# Consegna A:
Per favore, indica se ciascuna affermazione concorda con il brano su Europa e Gerusalemme, rispondendo sì o no e citando testualmente le parole decisive del brano. (i) Segre accetta volentieri l'espressione "tradizione giudaico-cristiana". (ii) Si annuncia che 55.000 palestinesi resteranno esclusi dalla Città vecchia per via di una barriera di sicurezza. (iii) Secondo il brano, il muro di difesa resterà sostenibile anche in futuro.
# Consegna B:
Prosegui il brano su Europa e Gerusalemme, partendo subito dopo la sua ultima frase.

# Brano citato:
■ ■ ■ ■ ■ ■ ■

E’ un esempio dell’infiacchimento di
un’Europa che non produce più, stanca vetrina
della denatalità e dell’ozio, dell’innalzamento
dell’età fertile della donna e di un
rifugiarsi nelle leggi anziché nella concorrenza.
Peguy diceva: ‘La civiltà muore’ ".
"L’islam è medievale. L’Europa, dopo il
Rinascimento, distrusse un terzo della sua
popolazione coprendo il suolo di sangue.
Perché gli europei si stupiscono per questa
fase preilluministica di una grande civiltà
come quella islamica?". Segre è un ebreo
profondamente religioso, ma non vuole
sentir parlare di tradizione giudaico-cristiana:
"Hanno un ceppo comune, ma sono
concorrenziali, anche se oggi hanno lo stesso
nemico, il radicalismo laicista e forme di
riduzionismo fortissime. Lo ha detto chiaramente
Joseph Ratzinger, c’è una tendenza
al relativismo che dà all’individualismo
enorme giustificazione e legittimità alla richiesta
dei diritti. Ma mai nessun peso ai
doveri".
Da Israele arriva la notizia che a Gerusalemme
55.000 palestinesi saranno tagliati
fuori dalla Città vecchia a causa della costruzione
di una barriera di sicurezza. "L’estensione
delle frontiere di Gerusalemme
dopo la guerra dei Sei Giorni ha fatto sì che
200.000 palestinesi restassero all’interno
del territorio israeliano. Hanno ricevuto
vantaggi superiori enormi rispetto agli altri
palestinesi. Quest’ultima decisione di Sharon
è dettata dalla paura demografica di
avere una massa di palestinesi che cambierebbe
gli equilibri politici. Il problema resta
quello del riconoscimento delle frontiere
di Israele e di Gerusalemme. La costruzione
del muro di difesa è giustificabile
perché fa diminuire il terrorismo. In futuro
però diventerà insostenibile. E’ uno dei rospi
del 1967 che causa decisioni che lasciano
una ferita che non può essere risolta con
tecniche murarie o accordi funzionali. Ma
chi pone un accordo su Gerusalemme come
condizione preliminare vuole mandare all’aria
ogni accordo. Gerusalemme non è la
corona della pace".

■ ■ ■ ■ ■ ■ ■

# Dati forniti:
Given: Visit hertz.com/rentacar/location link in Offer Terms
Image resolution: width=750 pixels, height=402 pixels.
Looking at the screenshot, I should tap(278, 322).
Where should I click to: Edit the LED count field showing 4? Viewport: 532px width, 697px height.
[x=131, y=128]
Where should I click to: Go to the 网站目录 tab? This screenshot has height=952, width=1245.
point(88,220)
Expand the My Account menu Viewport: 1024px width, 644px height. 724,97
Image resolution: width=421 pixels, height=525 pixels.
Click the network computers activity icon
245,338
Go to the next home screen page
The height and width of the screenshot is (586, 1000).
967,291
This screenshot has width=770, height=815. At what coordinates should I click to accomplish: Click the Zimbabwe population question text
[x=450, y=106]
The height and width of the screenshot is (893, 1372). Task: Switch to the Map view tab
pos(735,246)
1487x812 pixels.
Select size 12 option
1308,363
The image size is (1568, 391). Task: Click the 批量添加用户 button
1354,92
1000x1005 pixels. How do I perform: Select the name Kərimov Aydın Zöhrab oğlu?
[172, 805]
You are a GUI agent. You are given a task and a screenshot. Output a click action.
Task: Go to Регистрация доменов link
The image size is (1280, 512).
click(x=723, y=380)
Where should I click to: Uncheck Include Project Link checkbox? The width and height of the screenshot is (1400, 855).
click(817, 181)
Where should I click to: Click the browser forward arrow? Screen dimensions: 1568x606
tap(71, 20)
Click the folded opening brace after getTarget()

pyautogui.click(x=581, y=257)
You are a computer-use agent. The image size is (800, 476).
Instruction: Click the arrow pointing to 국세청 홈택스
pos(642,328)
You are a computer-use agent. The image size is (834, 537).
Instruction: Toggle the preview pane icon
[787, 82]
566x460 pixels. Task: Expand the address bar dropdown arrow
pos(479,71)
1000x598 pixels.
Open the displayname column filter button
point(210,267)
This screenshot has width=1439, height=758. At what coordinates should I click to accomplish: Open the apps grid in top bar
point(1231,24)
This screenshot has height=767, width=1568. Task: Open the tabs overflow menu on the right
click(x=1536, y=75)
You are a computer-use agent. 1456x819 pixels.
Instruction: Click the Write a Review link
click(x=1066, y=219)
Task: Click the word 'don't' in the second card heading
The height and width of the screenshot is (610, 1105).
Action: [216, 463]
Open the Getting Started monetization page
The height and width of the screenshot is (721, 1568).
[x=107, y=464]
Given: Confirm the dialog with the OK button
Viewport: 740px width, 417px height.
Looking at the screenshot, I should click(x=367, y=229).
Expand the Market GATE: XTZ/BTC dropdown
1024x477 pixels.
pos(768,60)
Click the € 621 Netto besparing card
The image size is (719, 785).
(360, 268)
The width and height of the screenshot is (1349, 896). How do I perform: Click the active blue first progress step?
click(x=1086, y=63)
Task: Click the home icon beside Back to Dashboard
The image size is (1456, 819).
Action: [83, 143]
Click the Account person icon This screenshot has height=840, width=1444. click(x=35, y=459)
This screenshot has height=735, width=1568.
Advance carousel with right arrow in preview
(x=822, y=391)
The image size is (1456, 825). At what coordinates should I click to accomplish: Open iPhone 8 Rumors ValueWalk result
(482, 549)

■ ■ ■ ■ ■ ■ ■

# Risposta corretta A:
(i) No: "non vuole sentir parlare di tradizione giudaico-cristiana".
(ii) Sì: "55.000 palestinesi saranno tagliati fuori dalla Città vecchia a causa della costruzione di una barriera di sicurezza".
(iii) No: "In futuro però diventerà insostenibile".

# Risposta corretta B:
Quando Segre ha combattuto nel 1948
con Israele aveva la sensazione di una totale
sicurezza nella più completa insicurezza.
Propose al comando dell’aviazione di formare
un’unità aviotrasportata. "Mi dissero
di aspettare ad allargare i confini perché i
paracadutisti sarebbero finiti fuori dalle linee
amiche. C’era una sicurezza di vittoria
che non aveva riscontro oggettivo nella
realtà. Ma era tutto sostenuto da una volontà
enorme. Israele ha dato ai suoi cittadini
la comprensione che quando si ha un’idea
chiara di quello che si vuole si riesce a
creare qualcosa di nuovo". Ariel Sharon sa
che una guerra civile non si concluderà
mai con una pace. Per questo spinge per il
ritiro. "Ma con Hamas non ci sarà accordo.
Il panarabismo di Nasser aveva le stesse
premesse di Hamas, oggi non c’è più. All’Onu,
con la sua scarpa, Kruscev urlò che il
bolscevismo avrebbe distrutto il capitalismo
e l’America. E dov’è finito? Hamas finirà
perché mai nella storia il terrorismo
ha realizzato gli scopi politici che si è prefisso,
crea solo le condizioni politiche perché
qualcun altro ne approfitti".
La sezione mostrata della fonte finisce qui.